The medication costs in Switzerland amounted to about CHF 7.6 billion in 2018. Since 2010, costs have risen by 46 percent, whereby half of this increase was attributable to immunosuppressants and cancer medication. Great savings potential is above all associated with the use of biosimilars. One of the other findings of this year’s Helsana Drug Report is that further efforts are required to ensure that antibiotics are used more appropriately in the outpatient sector.
The latest Helsana Drug Report shows that the medication costs of basic health insurance have reached a new height of CHF 7.6 billion in 2018. Since 2010, the costs for medications have risen by 46 per cent. By contrast, the total costs for the healthcare system have risen considerably less – by 26.7 percent according to the Federal Statistical Office. However, this further increase was not as high as in previous years thanks to the price reviews performed by the Federal Office of Public Health and expiring patents on several original medications. Immunosuppressants once again formed the most expensive drug group, although they were closely followed by cancer drugs. In 2018, a total of 22 new active ingredients came onto the market, primarily in these two drug groups. There is great savings potential as far as biosimilars of biologically produced drugs are concerned. However, Swiss doctors still mainly prescribe original products. That’s the reason why more binding regulations are required for doctors to prescribe cheaper alternatives. Otherwise, an enormous savings potential might not be exploited in the Swiss healthcare system.
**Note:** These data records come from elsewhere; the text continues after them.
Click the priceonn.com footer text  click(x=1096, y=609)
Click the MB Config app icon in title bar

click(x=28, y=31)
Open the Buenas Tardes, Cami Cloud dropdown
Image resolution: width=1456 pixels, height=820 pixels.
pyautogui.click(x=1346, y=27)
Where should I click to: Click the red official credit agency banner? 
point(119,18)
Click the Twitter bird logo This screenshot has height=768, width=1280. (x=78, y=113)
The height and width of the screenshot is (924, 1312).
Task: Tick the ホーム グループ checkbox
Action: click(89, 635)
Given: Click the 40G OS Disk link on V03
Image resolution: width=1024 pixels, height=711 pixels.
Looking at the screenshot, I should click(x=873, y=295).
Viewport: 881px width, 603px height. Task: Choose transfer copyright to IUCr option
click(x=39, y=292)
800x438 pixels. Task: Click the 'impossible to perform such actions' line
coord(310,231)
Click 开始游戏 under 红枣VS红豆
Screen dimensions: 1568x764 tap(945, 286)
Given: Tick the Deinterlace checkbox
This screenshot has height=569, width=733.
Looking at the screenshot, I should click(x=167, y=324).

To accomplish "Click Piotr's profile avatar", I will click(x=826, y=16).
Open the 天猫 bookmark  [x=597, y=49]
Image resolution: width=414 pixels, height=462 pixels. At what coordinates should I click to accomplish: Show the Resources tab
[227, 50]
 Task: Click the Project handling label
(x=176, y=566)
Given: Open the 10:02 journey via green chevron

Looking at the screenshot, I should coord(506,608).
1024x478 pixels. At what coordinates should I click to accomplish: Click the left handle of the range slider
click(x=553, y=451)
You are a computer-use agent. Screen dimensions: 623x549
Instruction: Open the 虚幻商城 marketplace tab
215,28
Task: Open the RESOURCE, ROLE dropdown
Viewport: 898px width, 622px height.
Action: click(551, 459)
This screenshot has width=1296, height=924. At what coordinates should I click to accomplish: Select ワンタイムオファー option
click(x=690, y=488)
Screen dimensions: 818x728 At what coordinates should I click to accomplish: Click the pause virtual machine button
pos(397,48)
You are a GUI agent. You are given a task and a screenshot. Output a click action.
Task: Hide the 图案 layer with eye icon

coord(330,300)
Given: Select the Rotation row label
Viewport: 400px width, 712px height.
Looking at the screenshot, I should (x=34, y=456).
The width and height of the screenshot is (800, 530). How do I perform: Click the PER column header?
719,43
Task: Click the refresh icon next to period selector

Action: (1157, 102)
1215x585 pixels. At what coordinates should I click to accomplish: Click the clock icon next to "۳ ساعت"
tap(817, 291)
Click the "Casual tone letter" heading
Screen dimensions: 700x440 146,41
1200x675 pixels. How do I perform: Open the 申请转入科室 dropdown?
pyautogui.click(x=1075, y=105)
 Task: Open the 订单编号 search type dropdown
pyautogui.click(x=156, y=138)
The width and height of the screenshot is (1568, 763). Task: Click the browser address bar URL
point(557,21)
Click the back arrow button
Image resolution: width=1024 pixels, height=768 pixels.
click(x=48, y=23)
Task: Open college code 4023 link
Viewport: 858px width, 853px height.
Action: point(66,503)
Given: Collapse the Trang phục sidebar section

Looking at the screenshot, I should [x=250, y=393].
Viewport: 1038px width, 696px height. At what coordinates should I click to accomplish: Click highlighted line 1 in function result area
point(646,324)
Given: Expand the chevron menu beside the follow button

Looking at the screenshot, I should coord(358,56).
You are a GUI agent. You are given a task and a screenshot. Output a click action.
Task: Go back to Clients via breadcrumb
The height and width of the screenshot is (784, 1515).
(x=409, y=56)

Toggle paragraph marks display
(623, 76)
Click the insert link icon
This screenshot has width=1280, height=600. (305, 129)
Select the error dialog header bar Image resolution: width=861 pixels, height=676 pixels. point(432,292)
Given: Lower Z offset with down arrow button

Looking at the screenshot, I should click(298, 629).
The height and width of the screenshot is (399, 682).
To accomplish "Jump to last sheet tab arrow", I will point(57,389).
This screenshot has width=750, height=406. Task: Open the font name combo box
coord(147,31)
There has been a worldwide increase in infections with antibiotic-resistant bacteria, and Switzerland is no exception. The Drug Report investigates the prescription of antibiotics in the outpatient sector during the period from 2012 to 2018. Around 20 per cent of the population buys at least one antibiotic annually. Notably in the majority of cases, broad-spectrum antibiotics are prescribed instead of narrow-spectrum antibiotics. This development goes hand in hand with a low percentage of laboratory tests (18%) for the pathogen and resistance testing prior to a prescription. This is in spite of the fact that laboratory tests could be helpful to ensure the correct use of antibiotics. Seasonal fluctuations in the prescription of antibiotics indicate that viral diseases, such as respiratory tract infections, are treated inappropriately with antibiotics. Furthermore, antibiotics are used very differently in the various regions of Switzerland. There isn’t the same level of awareness everywhere of the careful use of antibiotics.
If certain drugs are combined with each other, such as certain blood thinners and gastric acid inhibitors, this may result in negative interactions between the active ingredients. This in turn can lead to a loss of effectiveness or serious, adverse events. The analysis of ten selected drug combinations highlights great room for improvement concerning the quality of drugs. During this process, it became evident, that the problem isn’t solely related to the interface because the interacting drugs are largely prescribed or dispensed by the same service provider.